> _Source text_:
::::

Paula Rego’s psychologically-charged and subversively-suggestive paintings are utterly unique and have won her a huge and appreciative audience from all artistic camps, from Charles Saatchi, who is one of her keenest patrons and admirers, to the trustees of the National Gallery who made her the first artist in residence in 1990 and commissioned her to paint an enormous mural, Crivelli’s Garden, for its restaurant.
Now in her late 60s, Rego is far too playful and unpredictable to assume the mantle of grande dame, but she is also no naïf. Her paintings—and they are paintings, even though she has worked solely in pastel since 1994—are complex, multi-referential and highly sophisticated.
In the spirit of the Surrealist artists she loves, and infused with the carnivalesque culture of her native Portugal, anything and everything is possible in the work of this mistress of the skewed narrative, while at the same time utterly plausible, thanks to her rigourous pictorial judgement and precision. This is an artist who refuses to rest on any kind of laurels, but who tirelessly stretches her art to pose new challenges for herself and the viewer.
The Art Newspaper: A major part of this new show is based around the story of Jane Eyre, what brought you to the story?
Paula Rego: It’s the best story of all time! I came to Jane Eyre through that wonderful book The Wide Sargasso Sea (1966) by Jean Rhys. In Rhys’s book the woman is always the victim, which irritates you in the end. The thing about Jane Eyre is that she’s not a victim, she’s so resourceful and she looks after herself really well. The others treat her so badly, really, so badly.
It’s very much a woman’s world that you present, but you are also very tender towards your men, even if they are monstrous, they always possess a certain vulnerability.
You like to keep them vulnerable so that you can control them better...[much laughter] But all this is in pictures, it’s not like what we do in life.
Many of these works are lithographs, a technique you used when you were a student at the Slade School of Fine Art. What made you return to it after all these years?
I did make etchings, but I wanted to do something a bit bigger; making lithographs is a little like drawing, working on the stone is extraordinarily exciting and sensual.
You’ve made prints throughout your career, what is it that appeals to you about them?
Prints are a great release because you can make them very quickly. I always like to have some print on the go nowadays. I used to do just one thing at a time, now I have several things always on the go. It is also addictive, once you start making one or two, very often you find that you want more and more and you cannot stop.
[Prints are] also addictive, once you start making one or two, very often you find that you want more and more and you cannot stop
What makes it so addictive?

::::

> _Supplied material_:
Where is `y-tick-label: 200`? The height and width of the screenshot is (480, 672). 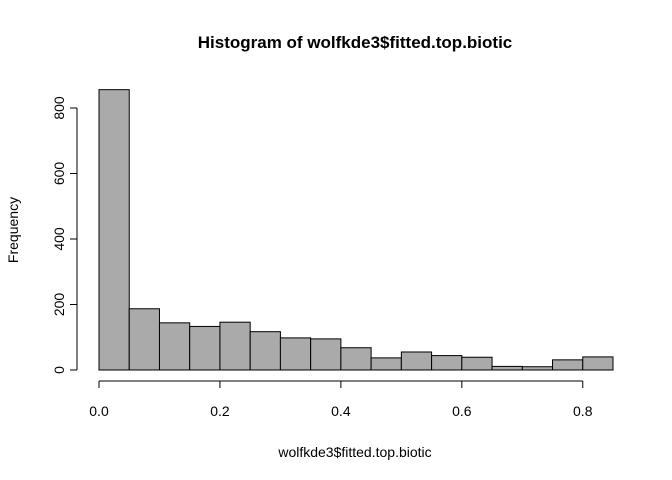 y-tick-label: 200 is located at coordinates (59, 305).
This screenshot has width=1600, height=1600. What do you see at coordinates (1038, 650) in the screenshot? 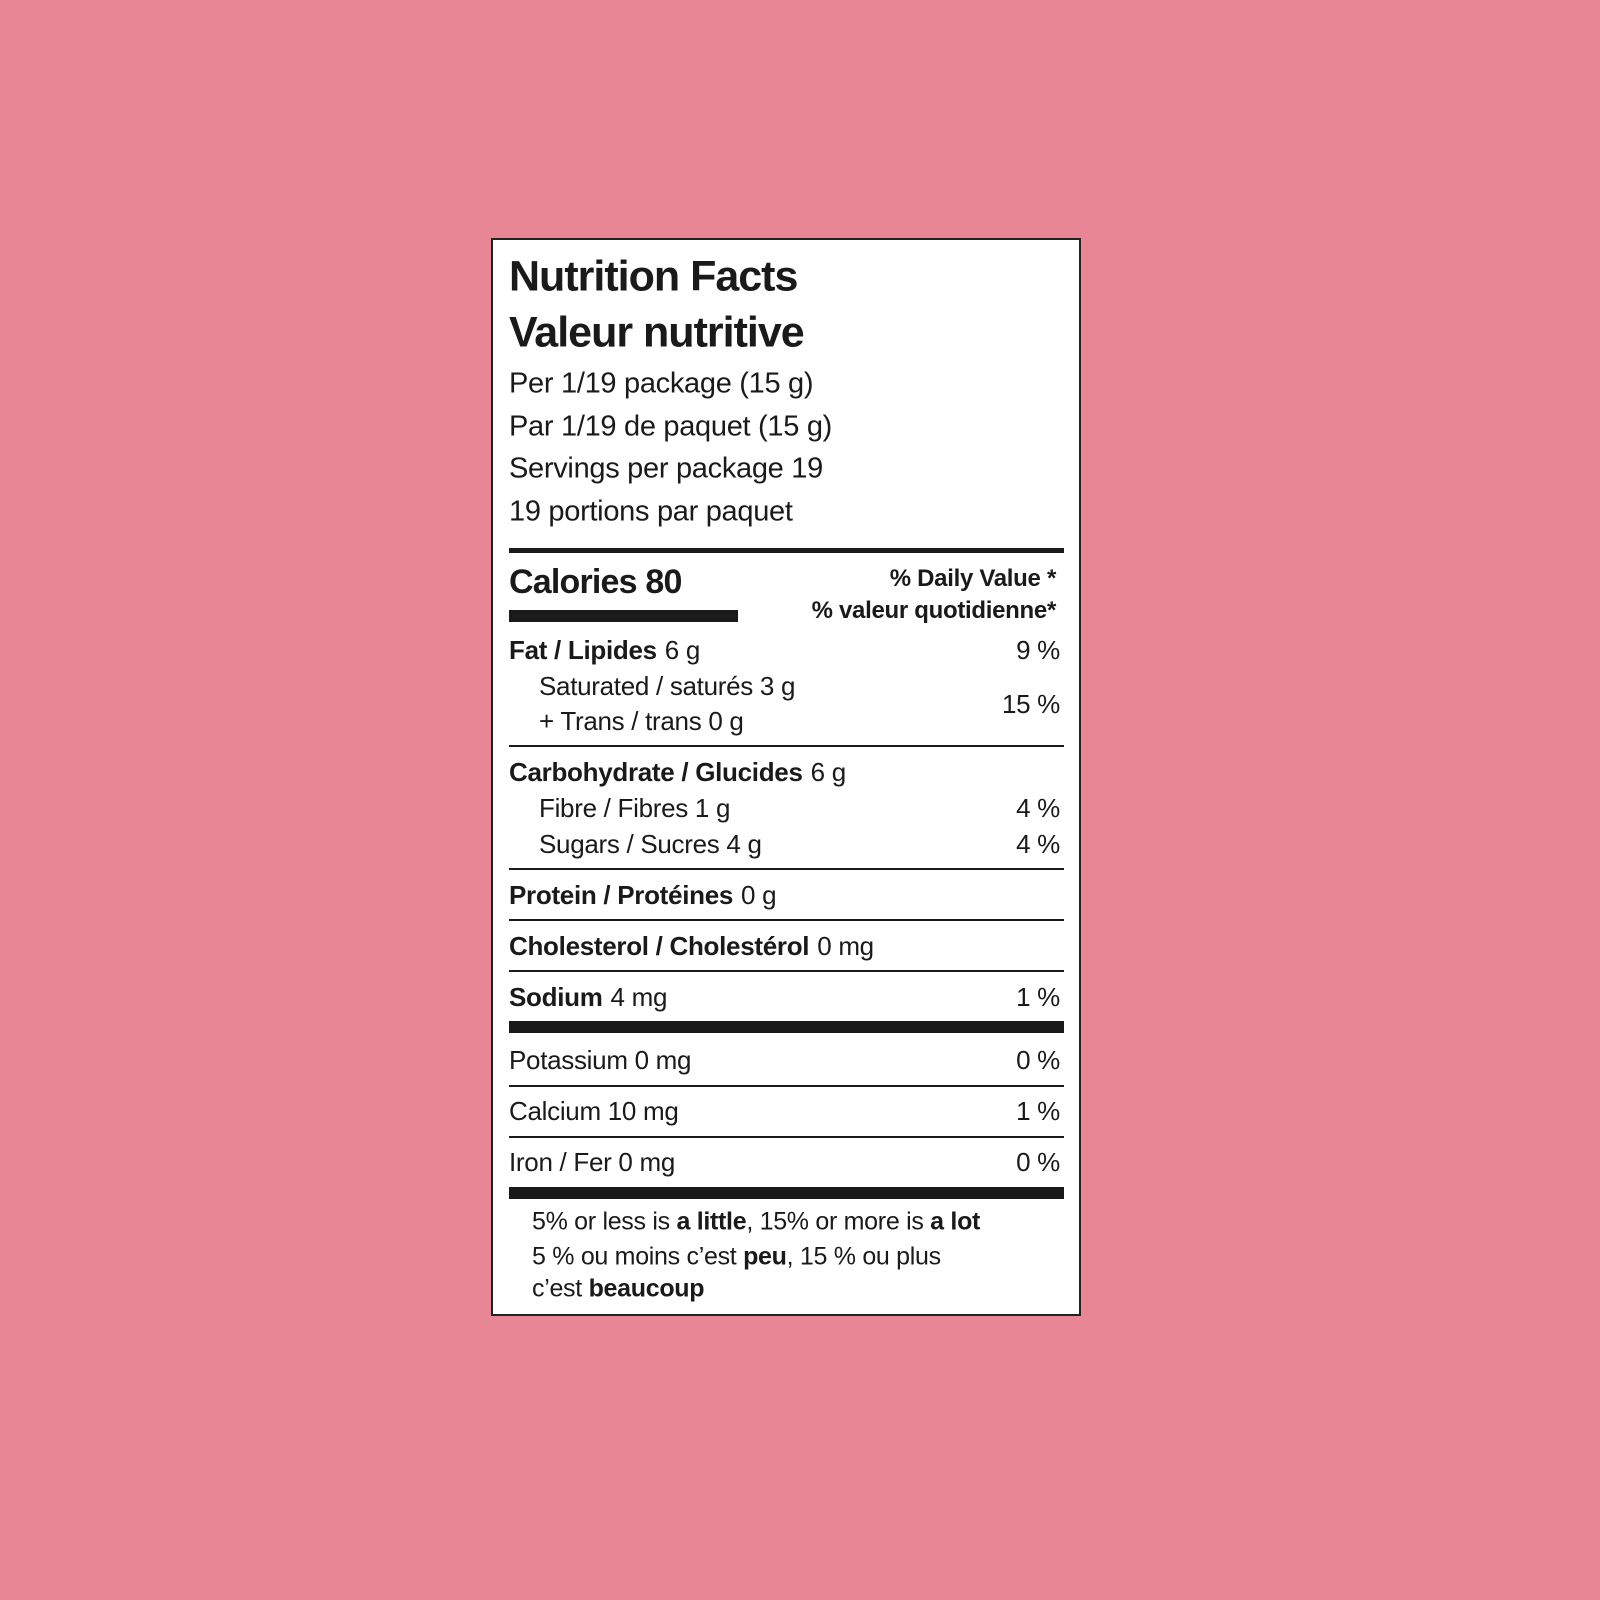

::::

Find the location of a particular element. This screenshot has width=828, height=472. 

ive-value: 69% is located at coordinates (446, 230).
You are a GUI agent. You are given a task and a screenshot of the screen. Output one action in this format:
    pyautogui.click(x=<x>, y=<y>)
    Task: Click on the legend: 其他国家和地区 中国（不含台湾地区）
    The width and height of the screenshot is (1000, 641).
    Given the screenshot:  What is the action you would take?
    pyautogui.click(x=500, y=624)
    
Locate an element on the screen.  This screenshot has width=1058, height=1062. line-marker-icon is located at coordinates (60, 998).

::::

> _To do_:
1. Format the entries from the line containing "You are a GUI" through the line containing "Locate an element", inclusive, as a JSON list of strings with one string per line and blank lines left out.
2. Resume the interview with Paula Rego, picking up after its last line.

> _Answers for each item_:
1.
[
  "You are a GUI agent. You are given a task and a screenshot of the screen. Output one action in this format:",
  "    pyautogui.click(x=<x>, y=<y>)",
  "    Task: Click on the legend: 其他国家和地区 中国（不含台湾地区）",
  "    The width and height of the screenshot is (1000, 641).",
  "    Given the screenshot:  What is the action you would take?",
  "    pyautogui.click(x=500, y=624)",
  "Locate an element on the screen.  This screenshot has width=1058, height=1062. line-marker-icon is located at coordinates (60, 998)."
]

2.
The effects you can get. When I was little there were those transfer papers that you put in water and then you put upside down on a piece of paper and then you lifted the top and there was an image there and you were not sure what it was. Doing prints is like that, because we never know what is going to come out.
This combination of technical precision and the completely extraordinary chance things that the printing process can throw up seems very much in keeping with the combination of pictorial rigour and imaginative freedom that I see underpinning all of your work.
When I was doing The Dance (1988), which took me six months, I stayed there the entire time doing that damn picture. Everything was all bottled up. When I started doing the nursery rhymes, they all just came out, thousands of them. That happens now and again. At the Slade very often you went into the print room as an escape from having to do art, you could do what you wanted in there, it was not like such big, serious stuff, so you could just have fun and play.
A sense of playfulness seems to lie at the core of everything you do, although the games can become very dark.
Yes, my need to draw is very important to me. It has helped me get through some difficult situations, particularly at the Slade. Nevertheless, you also have to play.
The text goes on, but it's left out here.